Launched in 2019, it has offered an alpha over the index of +3.38% annualized, which is a return of +6.29% annualized (in $; after commissions) with 1/3 less volatility. It is a fund that falls less than the index when there are drops (as it usually has a beta 0.4-0.5 vs index), but that participates in the rises. Currently it has a carry of 9.36% with 3.88 years of duration.
Investment Manager
ODDO Euro Credit Short Duration (LU0628638206) is an ideal piece for the conservative part of a portfolio, especially in the current environment, marked by uncertainty, expensive equities and fixed income without a clear direction in the face of rate movements. It is not a monetary or a traditional fixed income fund that bets on rate drops. Its proposal is simple: lend money to European companies with credit ratings below investment grade for short terms, thus limiting duration risk and making carry its main source of profitability. Its goal is to make few mistakes, take advantage of opportunities and concede few goals. In this way, it should finish the tournament very high, especially in a short competition where any mistake is very expensive.
Senior Manager
Geographical diversification remains a pillar to reduce concentration risk: increasing exposure towards Europe and Emerging Countries is a strategic choice to balance the weight of the American market in global indices. For Europe, in addition to traditional passive instruments and smart beta ETFs, we note the interest towards quality active funds, such as Eleva Capital's strategies.
In addition to the long only Europe equity fund, the long/short equity strategies deserve attention: Eleva Absolute Return Dynamic, with higher equity exposure and superior risk/return profile.
This strategy combines bottom-up selection and top-down macro analysis, with flexibility in net exposure (historically between 30% and 75%).

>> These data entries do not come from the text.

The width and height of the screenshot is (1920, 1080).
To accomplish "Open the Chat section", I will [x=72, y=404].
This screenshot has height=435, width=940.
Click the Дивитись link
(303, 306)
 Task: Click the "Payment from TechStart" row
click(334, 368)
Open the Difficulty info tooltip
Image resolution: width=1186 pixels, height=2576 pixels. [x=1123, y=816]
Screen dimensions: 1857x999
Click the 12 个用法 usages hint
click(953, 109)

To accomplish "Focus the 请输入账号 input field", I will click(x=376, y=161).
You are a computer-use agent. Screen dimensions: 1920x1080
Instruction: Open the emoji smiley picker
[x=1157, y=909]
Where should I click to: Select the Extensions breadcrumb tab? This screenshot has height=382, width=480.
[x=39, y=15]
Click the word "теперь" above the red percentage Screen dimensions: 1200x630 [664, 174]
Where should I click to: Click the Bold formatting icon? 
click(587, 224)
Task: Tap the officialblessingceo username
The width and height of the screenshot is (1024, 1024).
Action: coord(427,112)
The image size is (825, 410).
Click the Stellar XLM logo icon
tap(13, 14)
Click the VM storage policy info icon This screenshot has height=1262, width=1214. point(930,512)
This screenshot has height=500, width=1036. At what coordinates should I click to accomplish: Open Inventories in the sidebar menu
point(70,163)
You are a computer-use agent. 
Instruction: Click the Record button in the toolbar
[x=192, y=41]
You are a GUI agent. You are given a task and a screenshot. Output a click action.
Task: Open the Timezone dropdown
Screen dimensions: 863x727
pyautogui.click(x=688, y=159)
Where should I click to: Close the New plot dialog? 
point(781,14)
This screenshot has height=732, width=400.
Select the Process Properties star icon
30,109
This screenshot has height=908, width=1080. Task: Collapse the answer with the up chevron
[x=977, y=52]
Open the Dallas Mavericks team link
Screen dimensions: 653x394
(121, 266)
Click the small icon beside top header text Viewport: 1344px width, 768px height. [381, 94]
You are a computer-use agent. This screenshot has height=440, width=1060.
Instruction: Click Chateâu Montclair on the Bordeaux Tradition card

It stands out for transparency and timeliness in communication, and has proven to generate consistent performance with lower volatility compared to pure equity.
Chief Investment Officer
Jonathan Ruffer has always had (and benefited from) a vision hardly aligned with the street and this has allowed him to perform very well when everyone else suffers (see 2001/2003, 2007/2008, but also recently during Covid or 2022).
The story of Ruffer is always emblematic and even now that its founder has left the company, it enjoys an extraordinary heritage. A boutique with 25 billion in AUM, it is a success story especially in difficult times: its stated goal is to perform twice the interest paid by the bank, always with a limited downside. To achieve these results, it divides the portfolio into fear and greed: fear helps when things go wrong and greed when they go well.